Oireachtas Joint and Select Committees

Tuesday, 14 October 2025

Joint Oireachtas Committee on Fisheries and Maritime Affairs

Quotas, Common Fisheries Policy and Sustainability Impact Assessment: Discussion

2:00 am

Photo of Pádraig Mac LochlainnPádraig Mac Lochlainn (Donegal, Sinn Fein)
Link to this: Individually | In context

It absolutely cannot be business as usual. As the Minister of State will know, Sinn Féin has welcomed the appointment of a dedicated Minister of State with responsibility for fisheries who is entirely focused on this sector. We have disastrous recommendations on mackerel, blue whiting and boarfish. Our mackerel industry is crucial. We have just heard evidence from the processor sector that mackerel accounts for 80% of the value of many of our factories. We also learned that we could end up with processing factories in only one area, Killybegs in County Donegal. I do not need to rhyme off the scale of this. The current situation did not just happen overnight. It happened over a number of years. I will be frank with the Minister of State. This country has repeatedly failed to defend our interests, year in and year out. We have an appalling strategy in terms of representation in the European Commission and European Parliament.

We have allowed this to happen. We have not spoken up when we have seen reckless overfishing. We name countries, such as Norway, the Faroe Islands and Iceland, and we talk about the role of Russia and the United Kingdom, but we also need to talk about the role of European Union-based corporations. Major corporations have built up pelagic industries in areas like Iceland and the Faroes. The Faroes are part of Denmark, a European Union member state.

We need to be frank. We have a European Union that has not stood up to the corporations that have recklessly overfished and destroyed a precious shared resource. They have abandoned the Irish fishing fleet again, as they did in the Brexit negotiations, which have been extended for another 12 years.
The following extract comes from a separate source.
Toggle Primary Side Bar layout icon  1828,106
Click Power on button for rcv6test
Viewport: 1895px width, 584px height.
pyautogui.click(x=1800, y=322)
Therefore, the injustice of the trade and co-operation agreement on the Irish fishing fleet has been extended for another 12 years. If that was not bad enough, we are now told that this is four times worse in its impact than Brexit was.

I want to get a sense of the game plan. We have a dedicated Minister of State. We need a fresh approach, not business as usual. It is a question of what that means in terms of dealing with the states and corporations in the European Union that have been involved in this reckless practice. What does that mean in terms of the supports that will be required? Even if the reckless overfishing stops tomorrow, what financial supports will the European Commission be asked to put on the table to save our industry and keep it alive? This has happened because of its utter, wilful failure to follow the science and confront the wrongdoers. I want to get a sense of the Minister of State's game plan and strategy, and the resources he is going to deploy.